Question

Two identical charged spheres suspended from a common point by two massless strings of length l are initially a distance d(d<< l) apart because of their mutual repulsion. The charge begins to leak from both the spheres at a constant rate. As a result the charges approach each other with a velocity v.

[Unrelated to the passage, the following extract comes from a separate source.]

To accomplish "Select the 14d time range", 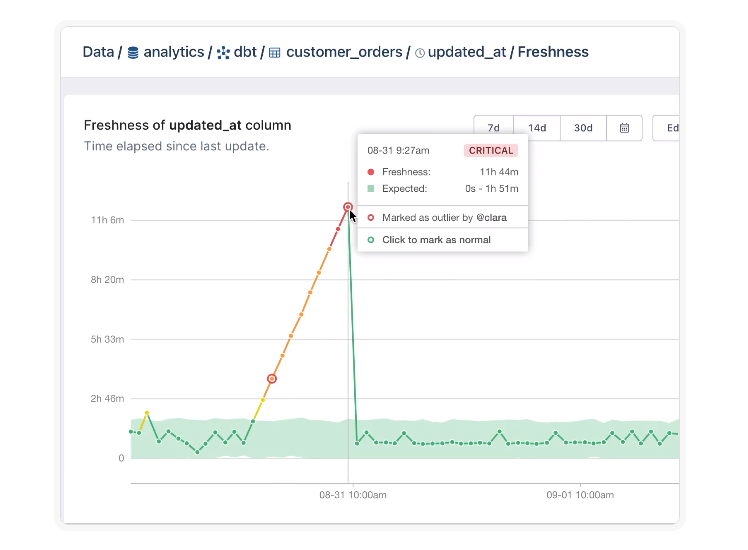I will pyautogui.click(x=537, y=128).
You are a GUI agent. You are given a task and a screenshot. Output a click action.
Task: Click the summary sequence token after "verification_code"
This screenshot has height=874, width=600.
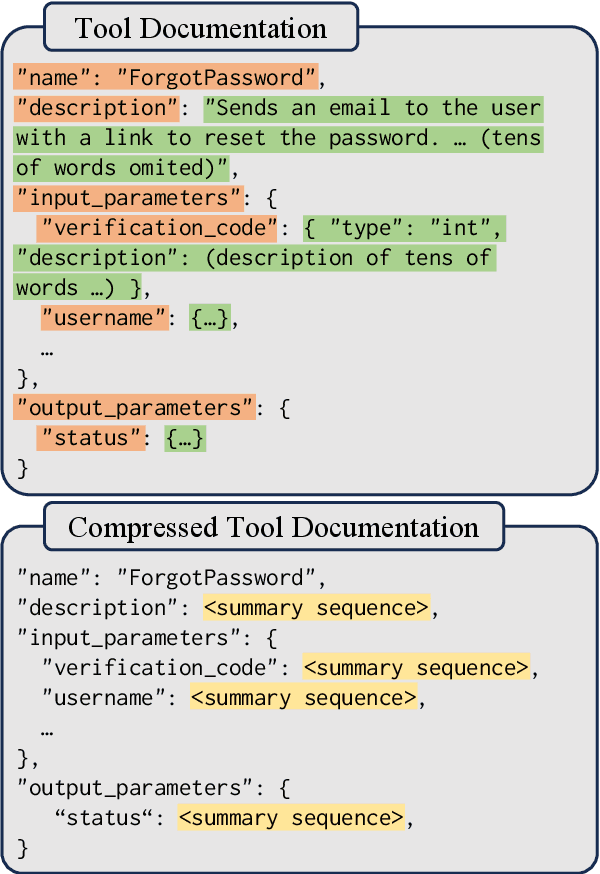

Then as a function of distance x between them

• A. $v\propto x^{-1/2}$
• B. $v\propto x^{-1}$
• C. $v\propto x^{1/2}$
• D. $v\propto x$

Answer 1

The correct option is A $v\propto x^{-1/2}$

From the figure it is clear that tension is acting on the string.

So,

$T\cos \theta =mg.........\left(1\right)$

$T\sin \theta =F$

$T\sin \theta =\frac{1}{4\pi {\epsilon }_0}\frac{q^2}{d^2}.................\left(2\right)$

From the figure, $tan\theta =\frac{x}{2l}$

From equation (1) and (2)

$\tan \theta =\frac{1}{4\pi {\epsilon }_0}\frac{q^2}{d^{2}mg}$

When the charges starts approaching each other,

$\frac{x}{2l}=\frac{1}{4\pi {\epsilon }_0}\frac{q^2}{x^{2}mg}$

$\frac{x^{3}mg2\pi {\epsilon }_0}{l}=q^2$

Taking derivation on both sides:

$3x^2\frac{dx}{dt}\frac{mg2\pi {\epsilon }_0}{l}=2q\frac{dq}{dt}$

$\frac{dx}{dt}=vand\frac{dq}{dt}=constant$

$\frac{dq}{dt}\propto \frac{3}{2}{x}^{\frac{1}{2}}\frac{dx}{dt}$

$v\propto x^{\frac{-1}{2}}$